▶ What is asked
Rewrite the lines from the one containing "You are a computer-use agent. 1303x864" through the end of the entries, changing "scrollbar" to "scroll bar" and leaving everything else as it is.

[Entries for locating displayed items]
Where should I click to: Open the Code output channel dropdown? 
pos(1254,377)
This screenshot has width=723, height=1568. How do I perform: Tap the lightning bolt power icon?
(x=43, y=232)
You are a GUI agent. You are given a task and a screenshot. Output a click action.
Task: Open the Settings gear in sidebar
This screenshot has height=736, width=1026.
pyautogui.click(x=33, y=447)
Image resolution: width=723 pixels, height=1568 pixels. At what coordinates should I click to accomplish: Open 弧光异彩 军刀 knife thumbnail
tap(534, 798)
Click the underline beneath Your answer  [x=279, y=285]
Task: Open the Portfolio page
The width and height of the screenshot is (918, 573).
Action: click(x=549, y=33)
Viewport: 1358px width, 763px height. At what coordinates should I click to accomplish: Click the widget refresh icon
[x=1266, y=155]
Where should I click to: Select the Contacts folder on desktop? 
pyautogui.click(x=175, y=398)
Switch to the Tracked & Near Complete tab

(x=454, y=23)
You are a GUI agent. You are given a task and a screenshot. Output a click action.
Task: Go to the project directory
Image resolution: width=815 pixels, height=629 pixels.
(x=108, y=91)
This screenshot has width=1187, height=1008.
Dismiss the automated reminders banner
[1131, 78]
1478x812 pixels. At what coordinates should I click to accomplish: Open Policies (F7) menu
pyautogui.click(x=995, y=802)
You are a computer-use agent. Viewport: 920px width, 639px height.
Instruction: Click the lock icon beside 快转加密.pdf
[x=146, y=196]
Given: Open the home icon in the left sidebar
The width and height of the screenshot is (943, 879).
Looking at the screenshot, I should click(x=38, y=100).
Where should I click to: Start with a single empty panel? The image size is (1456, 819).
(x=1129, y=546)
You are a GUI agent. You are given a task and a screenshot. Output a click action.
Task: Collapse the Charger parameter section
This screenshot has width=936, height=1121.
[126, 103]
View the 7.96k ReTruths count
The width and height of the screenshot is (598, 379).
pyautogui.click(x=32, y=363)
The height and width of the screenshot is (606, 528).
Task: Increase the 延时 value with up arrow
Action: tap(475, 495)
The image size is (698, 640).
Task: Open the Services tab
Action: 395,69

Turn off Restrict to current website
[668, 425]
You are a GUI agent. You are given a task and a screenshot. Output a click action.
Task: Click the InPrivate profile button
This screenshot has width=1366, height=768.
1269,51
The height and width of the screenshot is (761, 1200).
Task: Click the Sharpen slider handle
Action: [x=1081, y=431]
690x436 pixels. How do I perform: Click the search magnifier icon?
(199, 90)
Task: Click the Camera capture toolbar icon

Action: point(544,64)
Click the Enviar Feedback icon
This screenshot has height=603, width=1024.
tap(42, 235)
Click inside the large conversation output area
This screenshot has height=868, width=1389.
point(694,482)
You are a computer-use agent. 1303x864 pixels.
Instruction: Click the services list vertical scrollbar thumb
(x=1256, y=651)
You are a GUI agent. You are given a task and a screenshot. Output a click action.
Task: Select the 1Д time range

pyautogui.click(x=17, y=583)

▶ Solved exercise
You are a computer-use agent. 1303x864 pixels.
Instruction: Click the services list vertical scroll bar thumb
(x=1256, y=651)
You are a GUI agent. You are given a task and a screenshot. Output a click action.
Task: Select the 1Д time range

pyautogui.click(x=17, y=583)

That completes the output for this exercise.